→ **WORK TO BE COMPLETED**: Tell how many lines contain the string "computer" in the material underneath; the reply is that number and no more.

** DATA SUPPLIED follows **

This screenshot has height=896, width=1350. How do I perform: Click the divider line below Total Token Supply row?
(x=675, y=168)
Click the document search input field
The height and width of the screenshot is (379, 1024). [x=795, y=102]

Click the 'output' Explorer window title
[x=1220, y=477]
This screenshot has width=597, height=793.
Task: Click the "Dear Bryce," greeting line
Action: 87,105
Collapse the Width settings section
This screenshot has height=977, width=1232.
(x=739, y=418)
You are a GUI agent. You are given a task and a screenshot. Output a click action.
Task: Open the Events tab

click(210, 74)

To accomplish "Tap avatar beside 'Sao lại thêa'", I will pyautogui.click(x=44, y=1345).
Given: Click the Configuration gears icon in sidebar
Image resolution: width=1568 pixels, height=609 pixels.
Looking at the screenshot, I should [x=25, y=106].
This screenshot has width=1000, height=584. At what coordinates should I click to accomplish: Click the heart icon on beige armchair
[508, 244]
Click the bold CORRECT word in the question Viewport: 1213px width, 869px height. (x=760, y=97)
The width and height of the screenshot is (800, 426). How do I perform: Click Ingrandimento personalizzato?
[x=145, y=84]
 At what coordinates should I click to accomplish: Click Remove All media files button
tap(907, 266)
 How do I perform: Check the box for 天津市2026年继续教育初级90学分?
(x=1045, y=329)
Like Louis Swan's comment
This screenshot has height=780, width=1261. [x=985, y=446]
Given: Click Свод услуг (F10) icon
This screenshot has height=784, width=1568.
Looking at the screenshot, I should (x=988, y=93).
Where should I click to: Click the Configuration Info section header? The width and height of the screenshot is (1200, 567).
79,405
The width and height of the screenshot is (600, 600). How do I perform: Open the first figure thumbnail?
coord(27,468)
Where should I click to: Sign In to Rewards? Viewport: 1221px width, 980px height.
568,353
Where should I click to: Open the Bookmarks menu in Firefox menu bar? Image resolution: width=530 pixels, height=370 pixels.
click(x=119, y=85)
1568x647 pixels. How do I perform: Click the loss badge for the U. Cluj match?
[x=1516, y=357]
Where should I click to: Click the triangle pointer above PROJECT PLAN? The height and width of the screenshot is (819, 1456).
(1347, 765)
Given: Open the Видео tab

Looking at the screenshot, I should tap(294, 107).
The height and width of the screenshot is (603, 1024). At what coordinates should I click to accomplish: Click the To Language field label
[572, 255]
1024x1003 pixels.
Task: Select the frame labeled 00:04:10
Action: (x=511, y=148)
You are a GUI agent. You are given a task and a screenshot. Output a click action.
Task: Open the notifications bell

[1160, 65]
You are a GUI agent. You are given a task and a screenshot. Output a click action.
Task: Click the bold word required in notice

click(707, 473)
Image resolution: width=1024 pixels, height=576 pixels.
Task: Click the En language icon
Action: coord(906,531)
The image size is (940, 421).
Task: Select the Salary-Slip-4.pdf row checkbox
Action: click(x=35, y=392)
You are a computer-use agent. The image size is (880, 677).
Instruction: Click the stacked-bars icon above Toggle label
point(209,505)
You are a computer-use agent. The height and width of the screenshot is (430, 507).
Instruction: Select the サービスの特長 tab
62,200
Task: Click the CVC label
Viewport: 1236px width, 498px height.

** End of DATA SUPPLIED **

→ **ANSWER FOR THIS EXERCISE**: 2